Because even if you’ve strapped on the oxygen mask, what you need when your plane is about to go down is oxygen. And that living oxygen can only come from soul care.
Inside today’s podcast, you’ll learn how to reinvent self-care into soul care and how this could be the life-giving oxygen that you need. Not to eliminate self-care but to make it more powerful in a personal way.
motivation
Self-care and soul care may sound like the same thing, but they are quite the opposite. One provides the mask and the other the actual life-giving oxygen. The source of life you need to survive a fall.
Self-care tells you what is good for you where soul care helps you to define that for yourself. It takes good things and makes them even better with a personal spin.
Of course, self-care was designed with great intentions and can be a huge benefit to your body. Self-care brings to life the idea that we can’t give out of an empty vessel, that we need to fill our cup before filling someone else’s.
The problem is, self-care is like the diet soda of health. You’re thirsty, worn out, tired, and sitting with an empty cup. So you fill it, but you fill it with diet soda. It may taste good, but it never seems to quench your thirst.
Ultimately self-care leaves you longing for more because we’ve attached the wrong motive to what it can do for you.

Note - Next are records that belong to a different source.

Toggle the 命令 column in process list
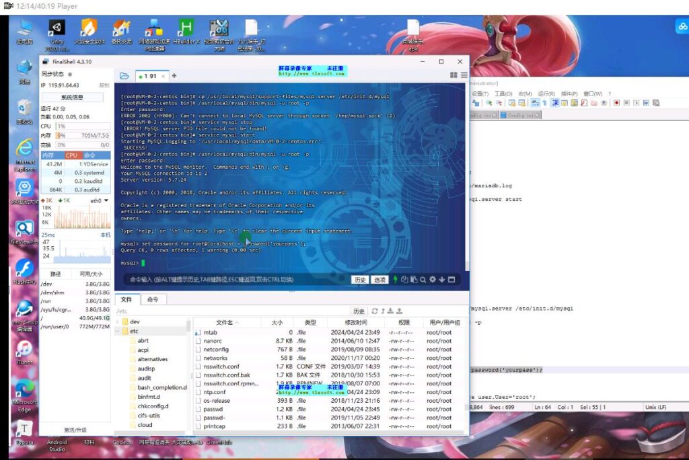Screen dimensions: 689x460 click(89, 155)
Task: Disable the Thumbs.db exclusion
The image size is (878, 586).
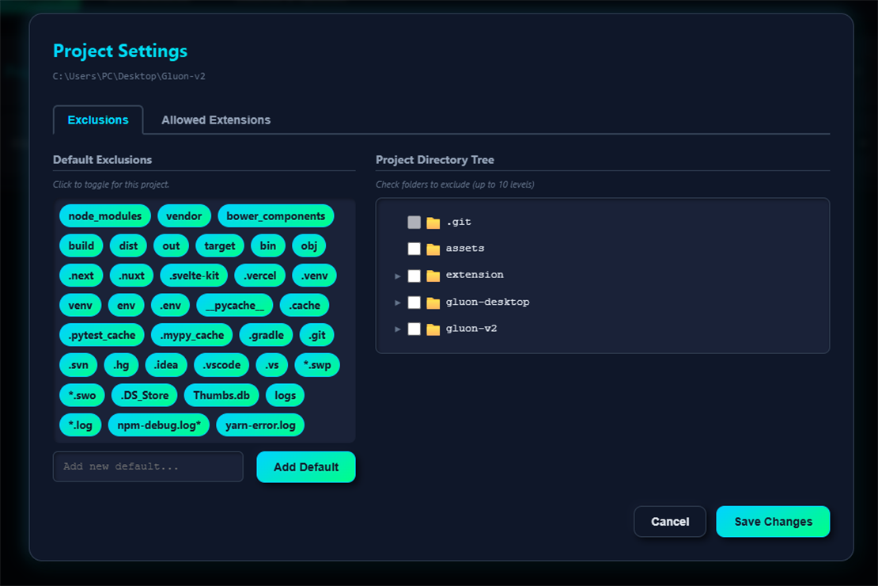Action: (221, 394)
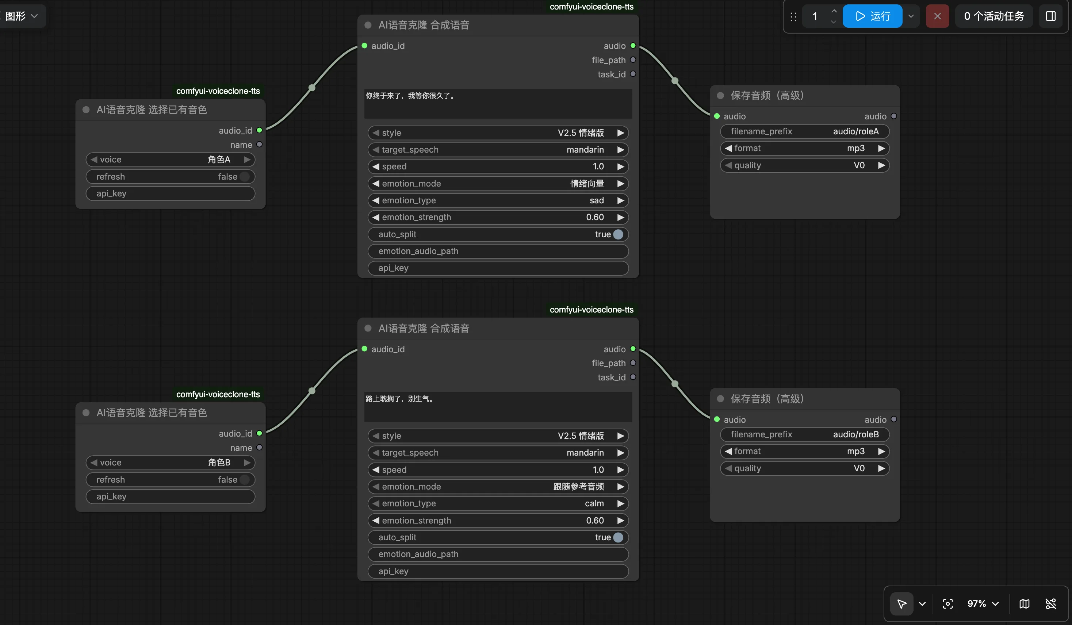Toggle refresh in the 角色A voice node
The height and width of the screenshot is (625, 1072).
[170, 177]
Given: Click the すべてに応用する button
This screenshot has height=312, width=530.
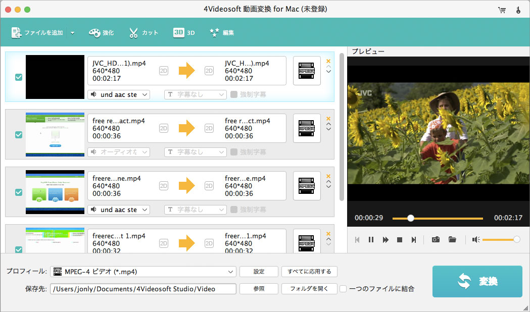Looking at the screenshot, I should (309, 272).
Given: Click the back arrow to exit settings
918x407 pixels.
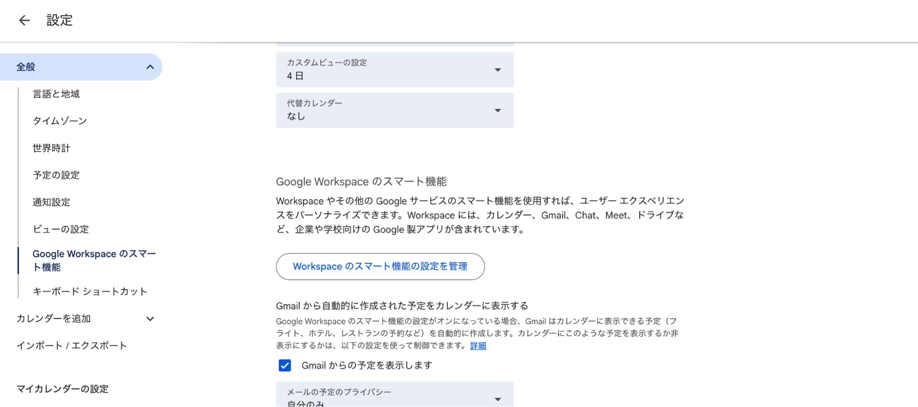Looking at the screenshot, I should [23, 20].
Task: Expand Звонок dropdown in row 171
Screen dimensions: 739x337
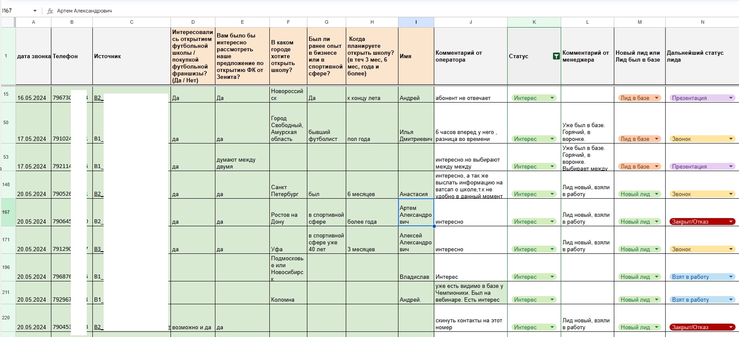Action: tap(730, 250)
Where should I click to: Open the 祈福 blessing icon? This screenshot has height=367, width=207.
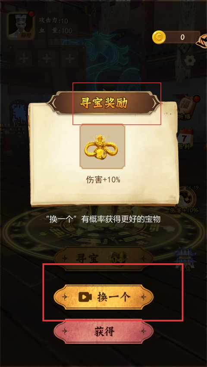pyautogui.click(x=184, y=107)
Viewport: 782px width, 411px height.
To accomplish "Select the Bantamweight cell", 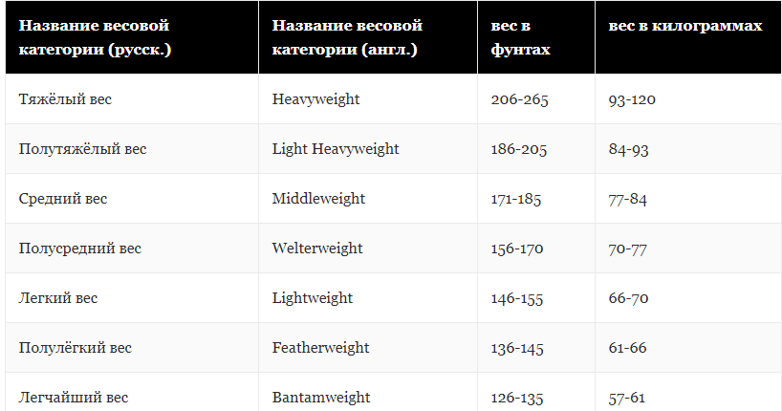I will coord(320,398).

The only way to quench your thirst is soul care. The satisfaction that can only come from faith in the Creator of it all – not in a manufactured idea of something that ‘feels’ good.
we can’t fix ourselves
Self-care comes with the attitude of being your own self hero. The notion that you can find healing inside of yourself. The problem is broken things can’t fix other broken things. Likewise, broken people can’t fix what is broken. Only soul care can do that.
So rather than looking at soul care as a magic pill – use it as a reminder that we need to be filled and we can’t give out of an empty vessel.
The care we need is not buried deep inside of us, and it’s not waiting to be unlocked in some magical retreat or five-step program. The cure is the grace of God, and that should be elevated above all else.
That’s why it’s not about eliminating self-care but transferring self-care to soul care first. To choose to put God into the normal rhythm of your life, not just box him up into your morning routine that you may or may not get to. But to include him in your daily rhythms, even if it’s a quiet moment of awareness, of standing in awe or a simple act of thanks thrown up to him.
See where you can include God into the small habits of your day and let that fill your cup.
quote
Today’s quote comes from Dave Mathis in his book, Habits of Grace.
“Grace is too strong to leave us passive, too potent to let us wallow in the mire of our sins and weaknesses. “My grace is sufficient for you,” Jesus says, “for my power is made perfect in weakness” (2 Cor. 12:9). It is the grace of God that gives us his “means of grace” for our ongoing perseverance” – Dave Mat
action plan
The action plan this week is to put a greater focus on soul care rather than self-care. That doesn’t mean you get rid of the nightly bath routine or the long morning runs, but it does mean looking at your daily life and asking yourself the question;
Where can you see God and include Him into your day?
To put a greater emphasis on filling your soul and letting that translate into a new idea of self-care, one that is personal to you.